━━━━━ Entries supplied

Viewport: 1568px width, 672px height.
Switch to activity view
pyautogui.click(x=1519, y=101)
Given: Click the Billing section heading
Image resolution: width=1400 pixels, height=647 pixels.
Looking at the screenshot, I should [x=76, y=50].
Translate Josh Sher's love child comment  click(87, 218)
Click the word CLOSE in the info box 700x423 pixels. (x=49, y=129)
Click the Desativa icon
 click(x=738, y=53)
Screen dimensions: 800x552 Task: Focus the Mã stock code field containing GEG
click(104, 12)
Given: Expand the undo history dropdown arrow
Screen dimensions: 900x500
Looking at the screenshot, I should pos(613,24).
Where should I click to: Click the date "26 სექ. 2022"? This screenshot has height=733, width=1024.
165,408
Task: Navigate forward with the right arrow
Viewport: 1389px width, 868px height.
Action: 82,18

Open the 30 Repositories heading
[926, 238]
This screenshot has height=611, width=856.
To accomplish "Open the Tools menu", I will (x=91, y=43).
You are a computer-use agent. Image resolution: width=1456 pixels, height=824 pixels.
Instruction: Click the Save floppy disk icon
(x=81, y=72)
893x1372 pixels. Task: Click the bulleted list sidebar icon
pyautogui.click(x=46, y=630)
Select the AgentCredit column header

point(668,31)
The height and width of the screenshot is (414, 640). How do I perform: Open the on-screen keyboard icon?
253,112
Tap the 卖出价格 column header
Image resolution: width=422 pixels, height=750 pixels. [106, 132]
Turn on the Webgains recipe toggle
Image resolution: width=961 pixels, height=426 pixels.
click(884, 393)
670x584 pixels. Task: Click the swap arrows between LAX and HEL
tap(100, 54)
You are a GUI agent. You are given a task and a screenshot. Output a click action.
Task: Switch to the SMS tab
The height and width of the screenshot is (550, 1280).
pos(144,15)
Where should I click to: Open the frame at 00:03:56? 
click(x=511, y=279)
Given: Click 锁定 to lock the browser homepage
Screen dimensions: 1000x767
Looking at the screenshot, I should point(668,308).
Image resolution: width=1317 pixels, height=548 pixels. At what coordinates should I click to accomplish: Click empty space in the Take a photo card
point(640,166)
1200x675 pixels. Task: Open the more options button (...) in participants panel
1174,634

━━━━━━━━━━

__Exercise objective__.
The lines above need to be restated word for word, all of them.

__Result of the task__.
Viewport: 1568px width, 672px height.
Switch to activity view
pyautogui.click(x=1519, y=101)
Given: Click the Billing section heading
Image resolution: width=1400 pixels, height=647 pixels.
Looking at the screenshot, I should [x=76, y=50].
Translate Josh Sher's love child comment  click(87, 218)
Click the word CLOSE in the info box 700x423 pixels. (x=49, y=129)
Click the Desativa icon
 click(x=738, y=53)
Screen dimensions: 800x552 Task: Focus the Mã stock code field containing GEG
click(104, 12)
Given: Expand the undo history dropdown arrow
Screen dimensions: 900x500
Looking at the screenshot, I should pos(613,24).
Where should I click to: Click the date "26 სექ. 2022"? This screenshot has height=733, width=1024.
165,408
Task: Navigate forward with the right arrow
Viewport: 1389px width, 868px height.
Action: 82,18

Open the 30 Repositories heading
[926, 238]
This screenshot has height=611, width=856.
To accomplish "Open the Tools menu", I will (x=91, y=43).
You are a computer-use agent. Image resolution: width=1456 pixels, height=824 pixels.
Instruction: Click the Save floppy disk icon
(x=81, y=72)
893x1372 pixels. Task: Click the bulleted list sidebar icon
pyautogui.click(x=46, y=630)
Select the AgentCredit column header

point(668,31)
The height and width of the screenshot is (414, 640). How do I perform: Open the on-screen keyboard icon?
253,112
Tap the 卖出价格 column header
Image resolution: width=422 pixels, height=750 pixels. [106, 132]
Turn on the Webgains recipe toggle
Image resolution: width=961 pixels, height=426 pixels.
click(884, 393)
670x584 pixels. Task: Click the swap arrows between LAX and HEL
tap(100, 54)
You are a GUI agent. You are given a task and a screenshot. Output a click action.
Task: Switch to the SMS tab
The height and width of the screenshot is (550, 1280).
pos(144,15)
Where should I click to: Open the frame at 00:03:56? 
click(x=511, y=279)
Given: Click 锁定 to lock the browser homepage
Screen dimensions: 1000x767
Looking at the screenshot, I should point(668,308).
Image resolution: width=1317 pixels, height=548 pixels. At what coordinates should I click to accomplish: Click empty space in the Take a photo card
point(640,166)
1200x675 pixels. Task: Open the more options button (...) in participants panel
1174,634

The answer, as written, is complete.